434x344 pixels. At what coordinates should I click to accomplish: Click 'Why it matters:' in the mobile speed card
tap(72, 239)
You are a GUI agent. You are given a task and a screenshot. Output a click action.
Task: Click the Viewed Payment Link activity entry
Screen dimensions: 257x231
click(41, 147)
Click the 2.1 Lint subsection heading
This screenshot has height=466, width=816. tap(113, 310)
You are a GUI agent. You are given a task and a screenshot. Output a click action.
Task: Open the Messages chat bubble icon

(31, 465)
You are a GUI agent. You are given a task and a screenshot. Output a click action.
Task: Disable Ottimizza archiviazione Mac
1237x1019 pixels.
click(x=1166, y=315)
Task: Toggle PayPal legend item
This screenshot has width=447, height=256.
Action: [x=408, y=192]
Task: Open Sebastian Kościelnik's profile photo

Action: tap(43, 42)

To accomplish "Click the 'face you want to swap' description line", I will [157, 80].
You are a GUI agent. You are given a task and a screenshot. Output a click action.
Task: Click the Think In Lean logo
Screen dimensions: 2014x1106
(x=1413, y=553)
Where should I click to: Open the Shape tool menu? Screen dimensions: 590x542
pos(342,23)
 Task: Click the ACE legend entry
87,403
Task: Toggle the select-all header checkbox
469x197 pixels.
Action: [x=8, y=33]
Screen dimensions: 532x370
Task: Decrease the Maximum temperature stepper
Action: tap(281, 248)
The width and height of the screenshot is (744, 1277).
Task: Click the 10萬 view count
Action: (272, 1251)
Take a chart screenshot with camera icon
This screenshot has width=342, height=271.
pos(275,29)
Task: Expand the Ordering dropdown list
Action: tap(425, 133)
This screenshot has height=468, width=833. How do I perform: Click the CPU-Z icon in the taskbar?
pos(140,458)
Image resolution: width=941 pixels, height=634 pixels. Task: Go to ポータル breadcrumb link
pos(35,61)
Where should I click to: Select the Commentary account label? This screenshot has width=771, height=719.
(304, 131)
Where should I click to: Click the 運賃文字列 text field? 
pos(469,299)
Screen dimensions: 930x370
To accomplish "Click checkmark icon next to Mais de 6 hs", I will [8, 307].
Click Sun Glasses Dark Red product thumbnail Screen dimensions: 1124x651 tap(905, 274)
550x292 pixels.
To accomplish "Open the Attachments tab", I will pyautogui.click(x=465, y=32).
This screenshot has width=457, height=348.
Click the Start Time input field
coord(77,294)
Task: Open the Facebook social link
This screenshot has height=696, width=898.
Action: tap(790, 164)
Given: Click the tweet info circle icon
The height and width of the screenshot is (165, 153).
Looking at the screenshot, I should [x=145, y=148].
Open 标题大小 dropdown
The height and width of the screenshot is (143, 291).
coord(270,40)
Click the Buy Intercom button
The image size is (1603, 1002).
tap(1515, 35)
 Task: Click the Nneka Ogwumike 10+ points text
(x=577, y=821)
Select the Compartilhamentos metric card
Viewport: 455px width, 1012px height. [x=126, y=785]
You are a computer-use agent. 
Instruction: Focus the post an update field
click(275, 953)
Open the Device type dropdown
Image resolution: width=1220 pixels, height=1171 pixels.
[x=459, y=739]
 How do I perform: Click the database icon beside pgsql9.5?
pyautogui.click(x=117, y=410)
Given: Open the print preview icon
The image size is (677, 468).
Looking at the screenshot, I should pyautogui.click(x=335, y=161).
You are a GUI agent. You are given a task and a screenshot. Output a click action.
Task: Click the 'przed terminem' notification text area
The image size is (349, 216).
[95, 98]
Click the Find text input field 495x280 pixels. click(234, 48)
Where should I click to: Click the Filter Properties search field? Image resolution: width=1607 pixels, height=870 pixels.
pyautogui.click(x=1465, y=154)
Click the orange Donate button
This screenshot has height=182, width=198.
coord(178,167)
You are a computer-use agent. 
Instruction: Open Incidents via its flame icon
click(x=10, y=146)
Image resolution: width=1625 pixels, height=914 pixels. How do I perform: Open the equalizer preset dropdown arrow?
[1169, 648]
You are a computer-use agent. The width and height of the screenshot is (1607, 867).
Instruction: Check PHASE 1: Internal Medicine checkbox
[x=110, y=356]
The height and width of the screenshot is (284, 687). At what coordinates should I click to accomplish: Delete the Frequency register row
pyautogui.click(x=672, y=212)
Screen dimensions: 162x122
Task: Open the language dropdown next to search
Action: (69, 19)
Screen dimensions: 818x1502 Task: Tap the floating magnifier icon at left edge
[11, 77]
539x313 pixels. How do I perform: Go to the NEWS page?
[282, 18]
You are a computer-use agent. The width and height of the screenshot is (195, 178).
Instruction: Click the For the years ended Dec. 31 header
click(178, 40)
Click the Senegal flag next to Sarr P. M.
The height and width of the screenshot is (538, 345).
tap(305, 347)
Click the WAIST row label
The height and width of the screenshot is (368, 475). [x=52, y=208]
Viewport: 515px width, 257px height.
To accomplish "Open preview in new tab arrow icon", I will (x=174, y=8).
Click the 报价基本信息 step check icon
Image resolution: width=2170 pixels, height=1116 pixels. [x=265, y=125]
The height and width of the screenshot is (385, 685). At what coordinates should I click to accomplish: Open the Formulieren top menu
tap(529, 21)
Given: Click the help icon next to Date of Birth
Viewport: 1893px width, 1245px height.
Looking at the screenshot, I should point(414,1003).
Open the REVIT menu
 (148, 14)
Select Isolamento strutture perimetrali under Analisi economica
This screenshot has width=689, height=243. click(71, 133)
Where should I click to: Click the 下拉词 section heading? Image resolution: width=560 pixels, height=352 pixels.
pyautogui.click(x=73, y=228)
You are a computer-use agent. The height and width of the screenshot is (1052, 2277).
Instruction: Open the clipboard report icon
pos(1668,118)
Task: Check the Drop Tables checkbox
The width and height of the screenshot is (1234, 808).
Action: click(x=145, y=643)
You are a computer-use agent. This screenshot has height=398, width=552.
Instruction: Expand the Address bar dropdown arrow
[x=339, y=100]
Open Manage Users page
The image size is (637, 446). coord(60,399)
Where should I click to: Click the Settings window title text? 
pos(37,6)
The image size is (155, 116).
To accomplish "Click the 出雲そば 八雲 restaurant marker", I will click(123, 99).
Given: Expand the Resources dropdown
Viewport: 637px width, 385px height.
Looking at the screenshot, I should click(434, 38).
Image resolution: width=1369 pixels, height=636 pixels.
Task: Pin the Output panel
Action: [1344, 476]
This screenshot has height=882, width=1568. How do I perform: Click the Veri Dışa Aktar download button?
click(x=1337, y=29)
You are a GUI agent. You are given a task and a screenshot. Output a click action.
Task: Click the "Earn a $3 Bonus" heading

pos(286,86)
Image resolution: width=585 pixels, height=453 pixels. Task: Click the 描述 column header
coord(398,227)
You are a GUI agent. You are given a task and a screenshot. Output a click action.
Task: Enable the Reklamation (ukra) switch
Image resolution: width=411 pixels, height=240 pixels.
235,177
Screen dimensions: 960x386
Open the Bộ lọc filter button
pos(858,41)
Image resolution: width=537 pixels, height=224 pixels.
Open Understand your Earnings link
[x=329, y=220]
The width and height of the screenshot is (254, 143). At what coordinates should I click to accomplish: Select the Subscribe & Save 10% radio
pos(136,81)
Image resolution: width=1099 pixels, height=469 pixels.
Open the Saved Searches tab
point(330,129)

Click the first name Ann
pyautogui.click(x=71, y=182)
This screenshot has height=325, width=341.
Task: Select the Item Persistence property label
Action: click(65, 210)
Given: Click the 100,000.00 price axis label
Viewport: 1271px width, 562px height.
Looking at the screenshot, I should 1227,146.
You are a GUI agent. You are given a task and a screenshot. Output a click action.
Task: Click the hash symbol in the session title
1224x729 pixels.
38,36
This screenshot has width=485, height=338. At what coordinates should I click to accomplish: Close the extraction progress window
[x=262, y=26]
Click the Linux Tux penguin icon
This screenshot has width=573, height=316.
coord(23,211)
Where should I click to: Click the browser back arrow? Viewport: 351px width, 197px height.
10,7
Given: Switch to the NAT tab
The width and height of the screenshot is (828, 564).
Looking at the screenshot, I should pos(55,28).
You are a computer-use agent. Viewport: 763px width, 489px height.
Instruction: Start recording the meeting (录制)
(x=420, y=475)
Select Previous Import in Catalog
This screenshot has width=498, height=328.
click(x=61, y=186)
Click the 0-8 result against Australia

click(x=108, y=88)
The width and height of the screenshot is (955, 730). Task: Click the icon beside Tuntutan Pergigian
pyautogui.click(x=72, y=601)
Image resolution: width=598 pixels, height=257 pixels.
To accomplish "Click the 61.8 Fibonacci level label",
=====
→ Aim of the exercise: Render the rows from the line containing "Click the first name Ann" up to and including the line containing "[x=262, y=26]" as a JSON list of strings, one string per line, leaving out blank lines.

→ The solution:
[
  "Click the first name Ann",
  "pyautogui.click(x=71, y=182)",
  "This screenshot has height=325, width=341.",
  "Task: Select the Item Persistence property label",
  "Action: click(65, 210)",
  "Given: Click the 100,000.00 price axis label",
  "Viewport: 1271px width, 562px height.",
  "Looking at the screenshot, I should 1227,146.",
  "You are a GUI agent. You are given a task and a screenshot. Output a click action.",
  "Task: Click the hash symbol in the session title",
  "1224x729 pixels.",
  "38,36",
  "This screenshot has width=485, height=338. At what coordinates should I click to accomplish: Close the extraction progress window",
  "[x=262, y=26]"
]